Today served as a fairly non-threatening wake-up call in that regard–at least for those following the intraday movement in the bond market. Mortgage rates are ultimately dictated by the bond market. When yields move higher (and specifically when mortgage-backed bond prices are moving lower), we need to be on the lookout for mortgage rates to move up. That was exactly the sort of market movement we saw this morning, and it forces some of the risk takers out there to question how many times they will push their luck before finally resigning to lock.
There is NO WAY to know when rates have finally bottomed. So it’s best to decide a personal set of rules as to how you’ll approach the lock/float decision.
What can we know about the future? That’s tough because coronavirus has changed the playbook to some extent. In general, though, mortgage lenders are hesitant to drop rates very aggressively when they’re already at all-time lows. I can also tell you that, outside of an apocalyptic scenario, mortgage rates are highly unlikely to drop by more than half a percent (which is still significant). Even dropping by that much would require a significant deterioration in the covid narrative.
But how about we discuss this in a slightly simpler way. People always ask me for predictions, and I always tell them why it would be silly for me to provide and for them to put any stock in such things. What I CAN do is give you my sense of the most and least probable rate ranges within the next 3.5 months (presidential election will likely create new volatility for better or worse).

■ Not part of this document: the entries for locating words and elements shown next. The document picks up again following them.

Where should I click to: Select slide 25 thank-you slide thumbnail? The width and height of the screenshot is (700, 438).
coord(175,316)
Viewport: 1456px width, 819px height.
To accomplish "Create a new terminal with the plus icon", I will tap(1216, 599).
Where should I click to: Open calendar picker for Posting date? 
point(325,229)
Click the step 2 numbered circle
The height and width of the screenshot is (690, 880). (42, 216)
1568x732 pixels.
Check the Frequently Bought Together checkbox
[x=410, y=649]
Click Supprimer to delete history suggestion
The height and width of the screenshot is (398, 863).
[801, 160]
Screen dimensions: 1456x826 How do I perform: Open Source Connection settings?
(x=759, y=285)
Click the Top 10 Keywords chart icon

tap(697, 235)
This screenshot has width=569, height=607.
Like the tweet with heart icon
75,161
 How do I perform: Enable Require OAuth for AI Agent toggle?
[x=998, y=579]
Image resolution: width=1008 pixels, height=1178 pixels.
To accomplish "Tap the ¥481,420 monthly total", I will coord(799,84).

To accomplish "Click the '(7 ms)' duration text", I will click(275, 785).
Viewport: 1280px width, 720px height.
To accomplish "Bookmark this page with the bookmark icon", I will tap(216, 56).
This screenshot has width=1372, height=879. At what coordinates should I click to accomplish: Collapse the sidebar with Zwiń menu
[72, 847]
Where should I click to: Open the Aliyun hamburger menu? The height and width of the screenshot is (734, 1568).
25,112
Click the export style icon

Most probable: 0.25 lower to 0.25 higher
Somewhat probable: 0.25 to 0.50 higher
Less probable: 0.25 to 0.5 lower OR 0.50 to 0.75 higher
Improbable: >0.5 lower or greater than 0.75 higher
Please keep in mind that this is as of July 8, 2020. Things can and do change rapidly when it comes to pandemics and financial markets. That said, if your takeaway is that we’re slightly more likely to see a 0.5% move higher than a 0.5% move lower, that is indeed what I am saying. Again, it would take further deterioration in the covid narrative to reverse that order. That’s totally possible, but it’s not a given as of today.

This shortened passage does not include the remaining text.